Facebook Social Button Twitter Social Button YouTube Social Button Follow Me on Pinterest


By Chris Oddo | Saturday, August 23, 2014

 
Novak Djokovic 2014 Toronto

Though disappointed with his pre-US Open performance, Novak Djokovic says he's feeling better and better in the lead-up.

Photo Source: Canadian Press

Speaking to reporters ahead of next week’s US Open, world No. 1 and top seed Novak Djokovic says he’s come a long way from his self-proclaimed flat form in Toronto and Cincinnati. Though many consider him the favorite to win in New York (oddsmakers currently have the Serb installed as the favorite), most are doing so despite Djokovic’s alarming lack of crispness in his round of 16 losses earlier this month at the ATP’s two hard-court pre-US Open Masters 1000 events.

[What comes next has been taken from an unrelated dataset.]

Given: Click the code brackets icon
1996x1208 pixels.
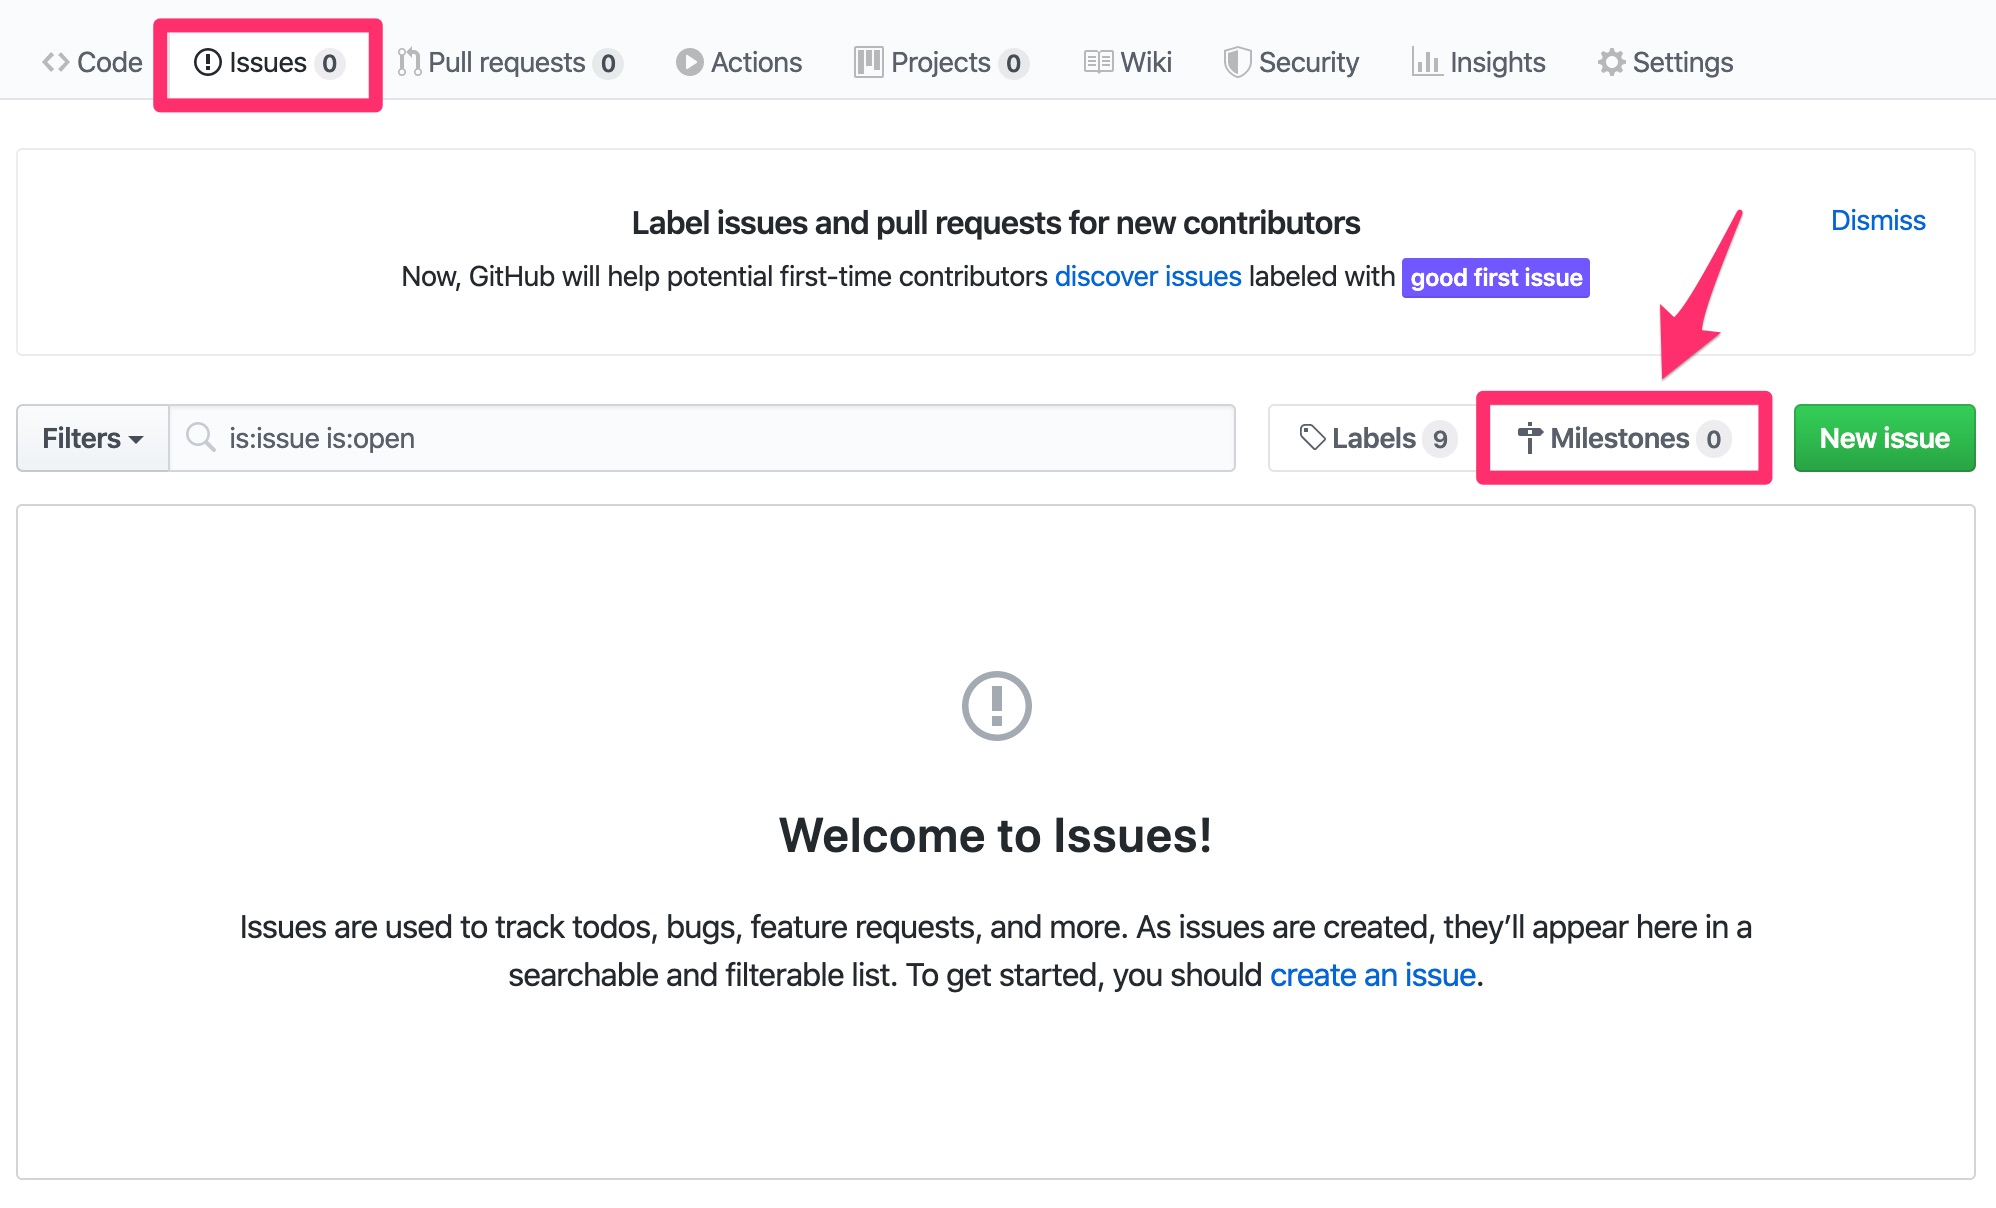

Embracing Europe: Brad Gilbert Says Americans Need More Red Clay to Thrive

The natural assumption heading in to the events was that Djokovic, buoyed by his Wimbledon title and emotional wedding to longtime partner Jelena Ristic, would begin an ascent to the untouchable form that saw him dominate the sport in 2011. Though the absence of Rafael Nadal at the 2014 US Open due to a wrist injury makes Djokovic’s path to the title a decidedly easier one, he hasn’t played like a man hungry to take advantage of the opportunity. Djokovic addressed the late-summer malaise in a conference with reporters at the Billie Jean King National Tennis Center today.

“I'm feeling better and better as the days go by,” Djokovic said. “It's something that is encouraging me for this year's US Open campaign. Obviously I want to peak with my form in the US Open.”

Djokovic has freely admitted that he was disappointed with his results after Wimbledon, but the man who won his 7th career Grand Slam six weeks ago believes the great tennis will come once he’s finished processing the life-changing events of the early summer.

“Yes, I wanted to do better in Canada and Cincinnati,” he said. “Unfortunately I wasn't even close to my best. But a lot of things happened in the last two months, and it was very emotional period. I just felt a little bit flat on the court. I wasn't managing to find that intensity and the perfect mindset. But it's all normal. It's something that I'm experiencing for the first time, right?”

Asked if the flat performances in Canada and Cincinnati have caused him to lower his expectations at all, Djokovic stated that he feels he’s still at the physical peak of his career, and therefore is ready to get after it.

“I have high expectations for myself,” he said. “I always have. Especially at this stage of my career where I feel like now is the time that I'm at my peak physical strength. I want to use this time of my career as much as I can to win as many matches as possible.”

Djokovic will begin his bid for a second US Open title by playing Diego Schwartzman of Argentina in the Monday night session (second match) on Arthur Ashe Stadium.